Low cost measures should be used to tackle high suicide rate in IndiaBMJ 2012; 345 doi: http://dx.doi.org/10.1136/bmj.e6875 (Published 11 October 2012) Cite this as: BMJ 2012;345:e6875
A leading global mental health expert has called for urgent action to reduce suicide rates in India, which are among the highest in the world.
Vikram Patel, professor of international mental health at the London School of Hygiene and Tropical Medicine, said suicide rates could be reduced by “relatively low cost” measures such as providing better care for people with depression and restricting access to pesticides, the ingestion of which is a common method of suicide.
Patel said there was a “hidden epidemic” of suicides among young people in India. “Completed suicides are just the tip of the iceberg. Most suicide attempts are simply unreported,” he said.
The suicide rate among Indian women, aged 15 years or older, is more than two and a half times greater than it is in women of the same age in high income countries (17.6 per 100 000 compared with 6.8).
Patel was speaking at a seminar held at King’s College, London, on 9 October entitled: Mental health, suicide and wellbeing in young people: South Asia in global perspective.
Patel led a working group that examined suicide mortality in India as part of the Million Death Study, one of the world’s largest studies of premature mortality.1
This research, which was published in the Lancet in June 2012, estimated 187 000 people (115 000 men and 72 000 women) aged 15 or older died by suicide in India in 2010.2
Among men, 40% of suicides (45 100 individuals) occurred between the ages of 15 and 29. Among women of these ages, the proportion was 56% (40 500).
About half of suicide deaths were due to poisoning, mainly ingestion of pesticides.
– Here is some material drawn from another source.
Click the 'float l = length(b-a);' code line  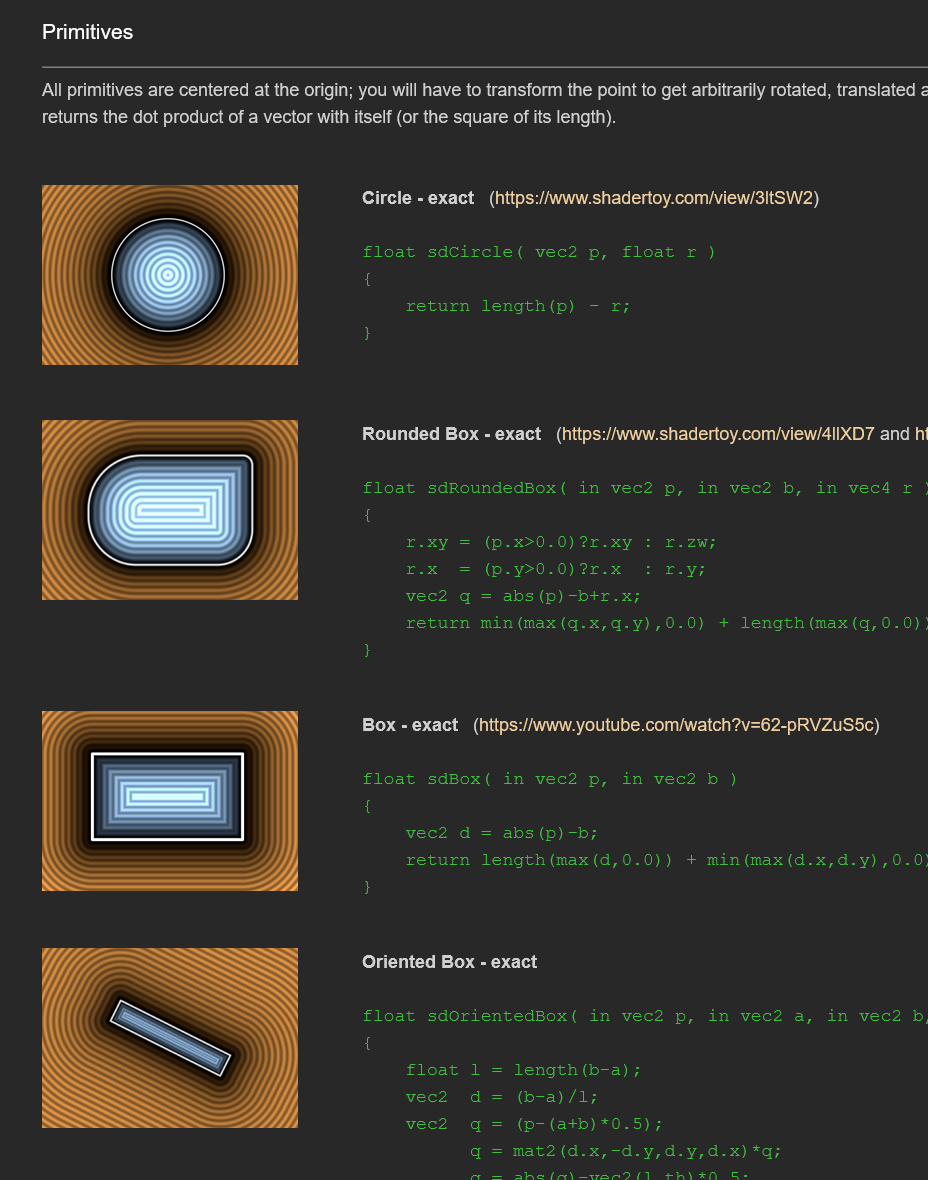(523, 1070)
Hanging was the second most common method in both men and women and burns accounted for about a sixth of female suicide deaths.
Almost as many young women died from suicide as died in 2010 from maternal causes such as complications from pregnancy and childbirth, the research found.
It also found 10-fold variations in suicide rates between different Indian states, with more suicide deaths occurring in richer states, many of which are in the south.
Patel said the marked variations in suicide rates could reflect the strong role played by social factors and further research was needed urgently to explore these and the reasons for suicide in young people.
He told the seminar that other studies had identified key risk factors for men such as job insecurity, involvement in violence, and alcohol abuse, and for women depression and experience of domestic violence.
“We need to take action to address some of these determinants,” he said.
He said India lacked community or support services for the prevention of suicide and there was limited access to care for mental illnesses associated with suicide, especially access to treatment for depression.
He told the BMJ there had been “precious little policy action” so far. However, he hoped a new national mental health programme being developed by the Indian government would, if properly designed and implemented, “go a long way” to reducing suicides by dealing with mental health risk factors.
Experts at the seminar discussed the potential impact of India’s economic growth on suicide rates.
Sunil Khilnani, director of the King’s India Institute, said population survey findings seemed to show “high levels of hope” among India’s youth but this was “double edged” with consequences for those who could not fulfil rising societal and family expectations.
He said, “It’s clear the problem is urgent and we need a much deeper and more sophisticated understanding. Social scientists need to be asking what are the connections between rising rates and profound changes in society.”